BEGIN
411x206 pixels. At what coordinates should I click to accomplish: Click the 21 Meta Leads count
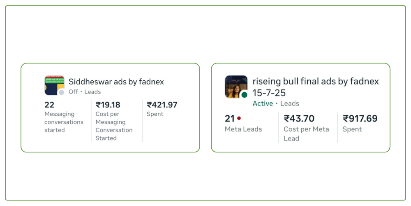coord(230,119)
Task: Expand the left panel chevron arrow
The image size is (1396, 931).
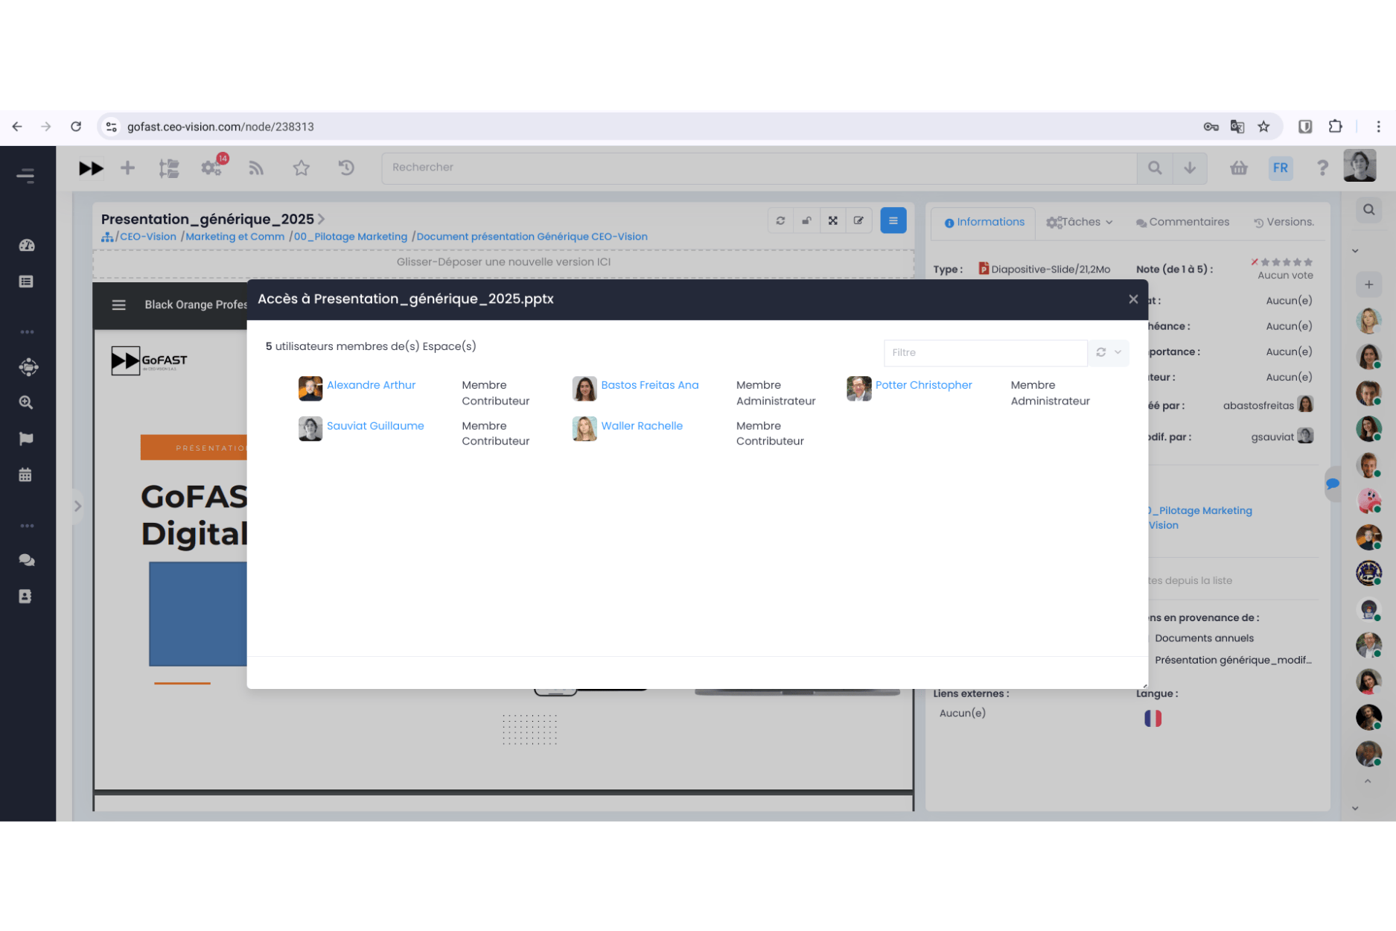Action: (x=77, y=506)
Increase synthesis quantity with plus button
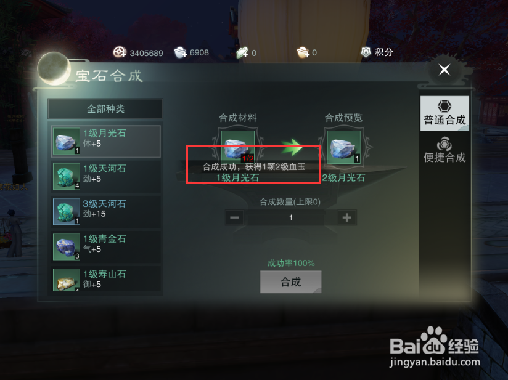Viewport: 508px width, 380px height. [x=347, y=217]
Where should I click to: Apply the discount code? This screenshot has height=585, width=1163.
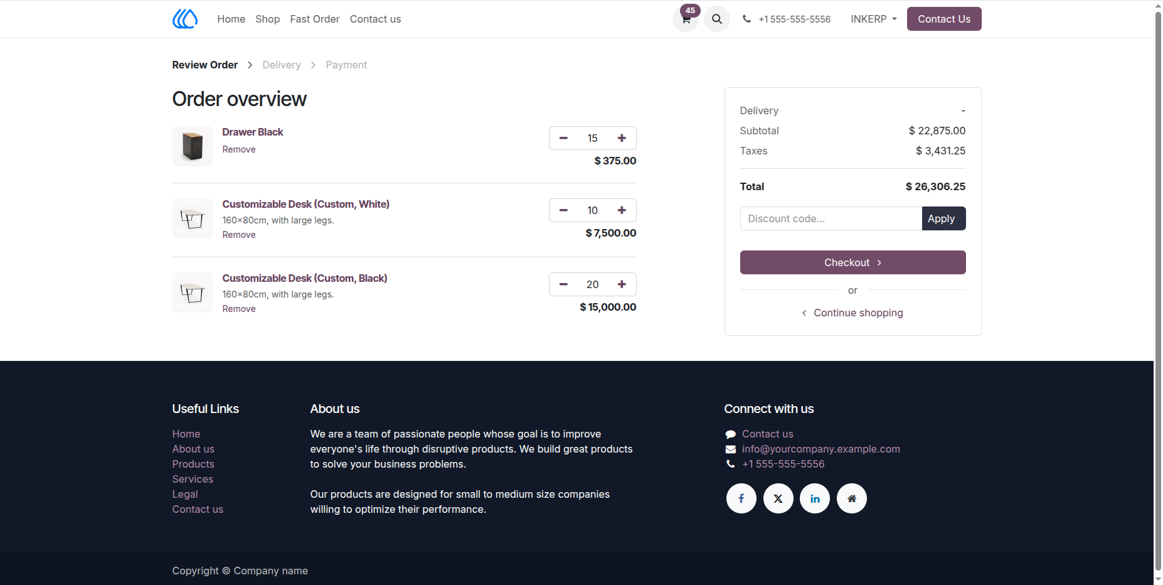(943, 218)
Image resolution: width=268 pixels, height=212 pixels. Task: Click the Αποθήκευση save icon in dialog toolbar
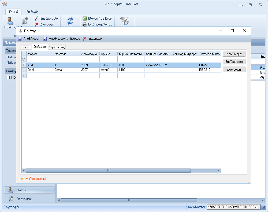20,39
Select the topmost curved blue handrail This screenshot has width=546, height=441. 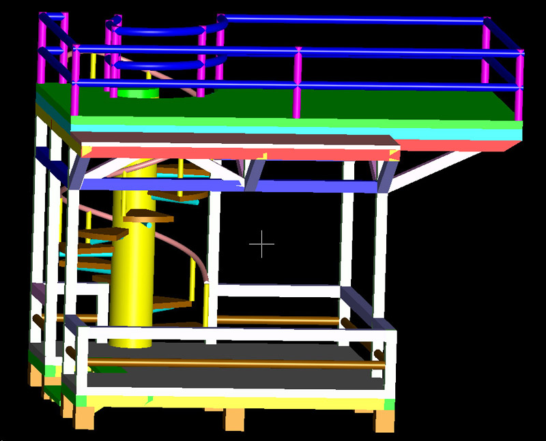click(x=160, y=31)
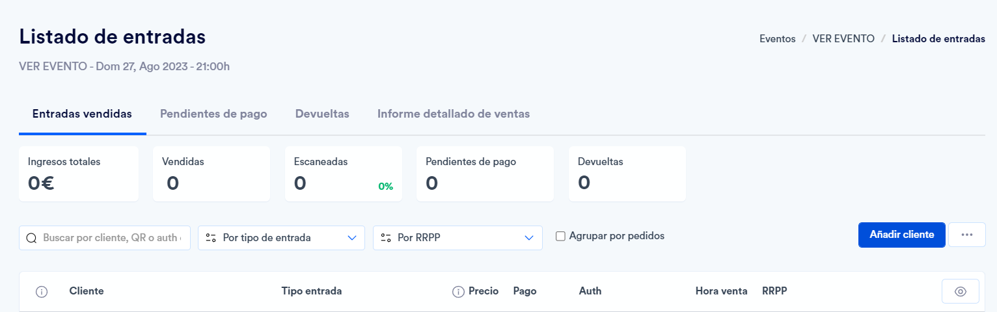Open the three-dots more options button
This screenshot has height=312, width=997.
tap(967, 235)
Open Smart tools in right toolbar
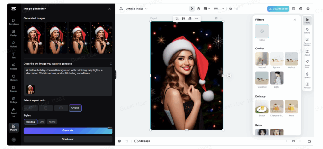 [x=307, y=63]
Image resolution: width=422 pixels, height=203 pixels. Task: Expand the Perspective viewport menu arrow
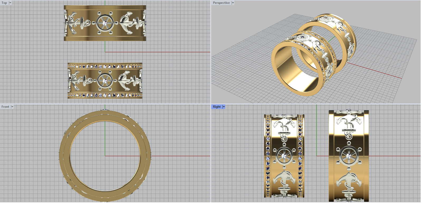[x=233, y=3]
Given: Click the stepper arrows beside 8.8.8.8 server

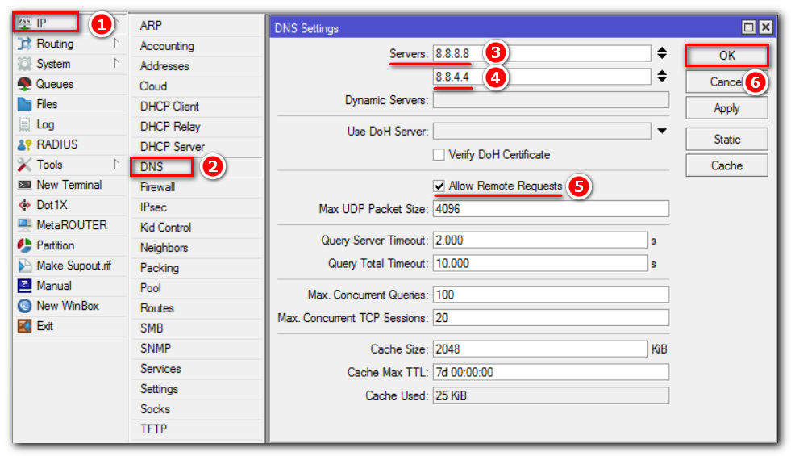Looking at the screenshot, I should [662, 53].
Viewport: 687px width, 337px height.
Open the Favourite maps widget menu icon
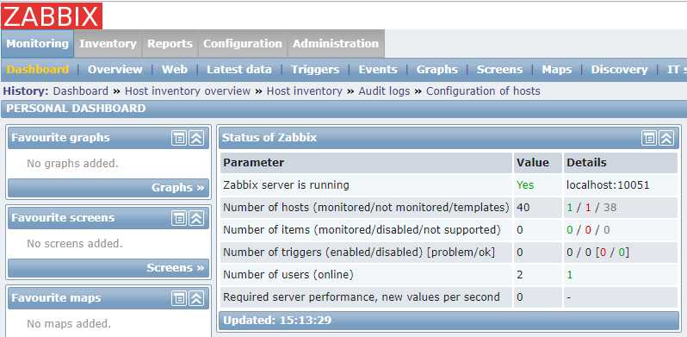tap(178, 298)
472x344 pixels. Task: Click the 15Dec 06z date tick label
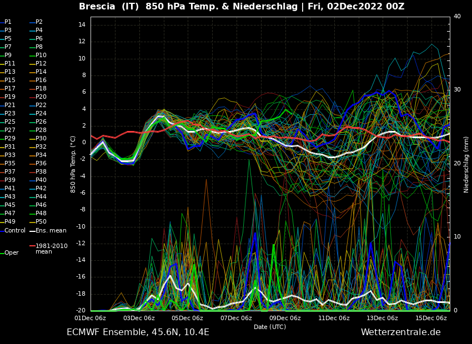pos(431,318)
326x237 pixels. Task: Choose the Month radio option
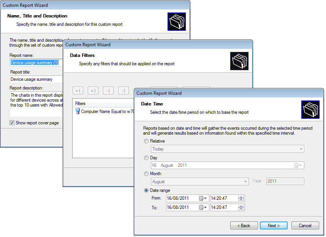[146, 174]
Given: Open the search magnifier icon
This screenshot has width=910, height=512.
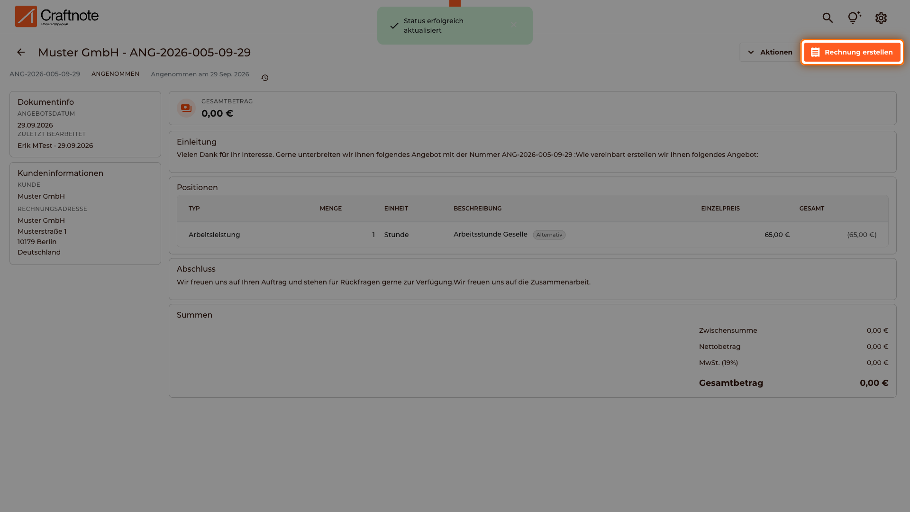Looking at the screenshot, I should (x=828, y=18).
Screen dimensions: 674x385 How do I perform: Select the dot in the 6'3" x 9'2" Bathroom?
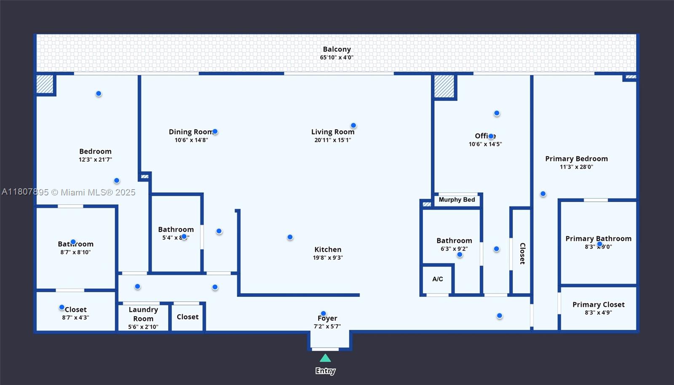pyautogui.click(x=460, y=254)

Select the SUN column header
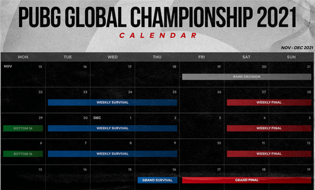[x=291, y=57]
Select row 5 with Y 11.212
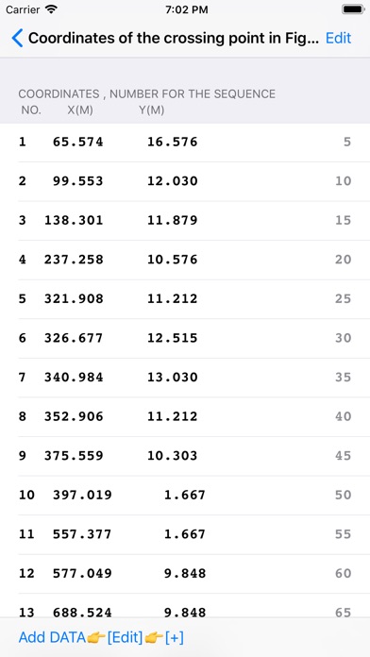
END
Exercise instructions - Find the line containing "This screenshot has width=910, height=512." in the listing above. Restate it and every line after it, word for word, through the final line, leaving out the pictures.

Answer area -
This screenshot has width=910, height=512.
Looking at the screenshot, I should (x=828, y=18).
Screen dimensions: 674x385 How do I perform: Select the dot in the 6'3" x 9'2" Bathroom?
pyautogui.click(x=460, y=254)

Select the SUN column header
[x=291, y=57]
Select row 5 with Y 11.212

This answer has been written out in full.